Volume > Issue > The Treatment of Handicapped Infants

The Treatment of Handicapped Infants


By Gregory F. Aloia | March 1984
Gregory F. Aloia is Professor of Special Education at Arkansas State University, where he was named the Outstanding Faculty Member for 1982-1983 (for his research, teaching, and service).

During the past few years an intense debate has been raging among professionals as to what the most appropriate responses should be in terms of treatment, care, and life support for the handicap­ped infant. While the controversy is currently being waged, however, actual responses have not remain­ed stationary. Unfortunately, the steps taken to date are not only dismal for the defective infant, but reflect a fundamental shift in the ethical pos­ture of society. There has been a systematic ero­sion of the traditional belief in the sanctity of each human life, and a gradual transformation to anoth­er, relativistic standard. Today, the overriding fac­tor is not the inherent sanctity of a human being, but rather his potential “quality,” his usefulness, and general overall “value” to society.

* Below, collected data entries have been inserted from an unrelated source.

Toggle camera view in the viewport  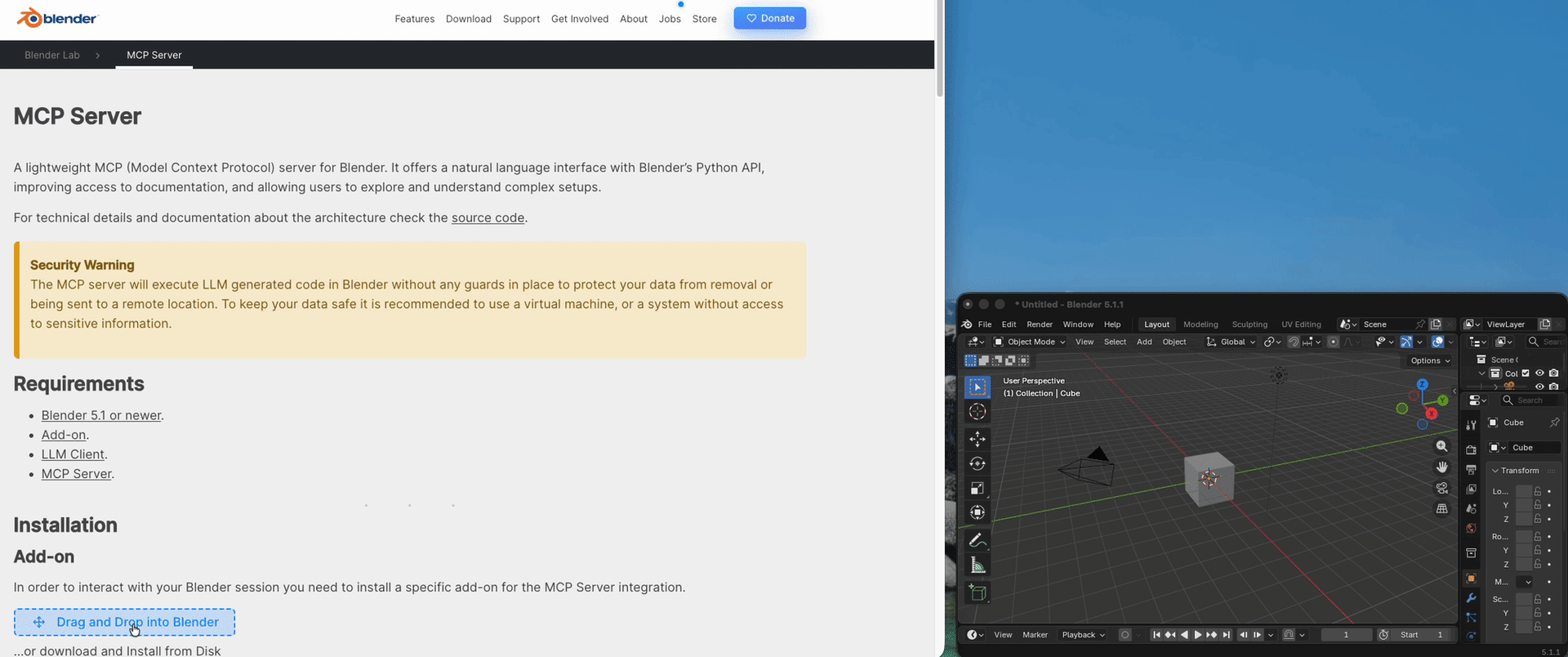coord(1442,488)
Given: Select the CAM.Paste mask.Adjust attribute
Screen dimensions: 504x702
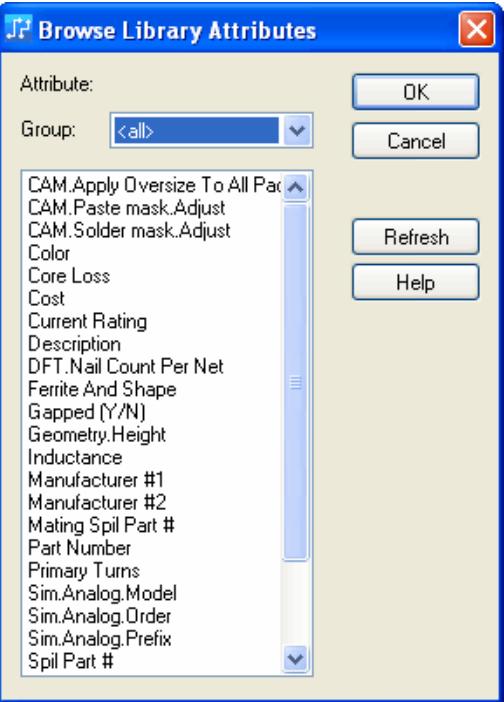Looking at the screenshot, I should 127,208.
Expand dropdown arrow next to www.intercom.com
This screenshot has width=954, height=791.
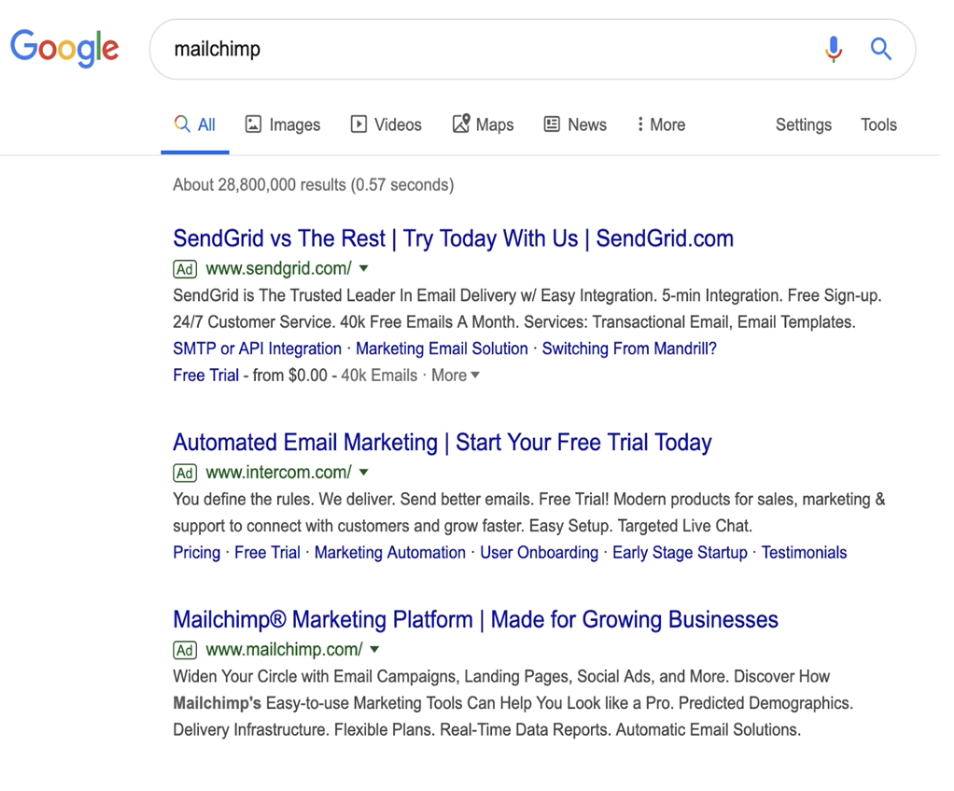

Beginning with the development and refine­ment of amniocentesis as a prenatal screening tech­nique, the value and sanctity of life of the handi­capped newborn has deteriorated to a point where society has openly begun to practice involuntary euthanasia. As a medical technique, amniocentesis is capable of detecting all chromosomal disorders as well as 60 inborn errors of metabolism. Howev­er, the real impact of amniocentesis did not surface until the abortion laws were legalized.

The Roe v. Wade decision was a catalyst for a tremendous surge in abortions in the United States. The initial ruling of the Supreme Court said essentially that prior to viability (i.e., the ability of the fetus to survive ex utero), an abortion could be procured practically on demand. The marriage of this event with amniocentesis helped to produce a fundamental shift in the mentality of society to­ward the defective infant. As E.F. Diamond states:

The recognition of chromosomal disor­ders during prenatal life has had the ef­fect of the establishment of a “free-fire zone” during the late-middle and last tri­mester. Today, there are no restrictions on aborting mongoloid children even af­ter viability.

This dramatic shift has led some to express a fear that the next logical step in response to the handicapped newborn child would be a program of selective infanticide.

However, S. Bok challenged that hypothesis and concluded that it was essentially unfounded. In light of recent events, however, it seems Bok’s 1974 comment that “the fear of slipping from abortion to infanticide does not seem to be grounded in fact” must be seriously reconsidered.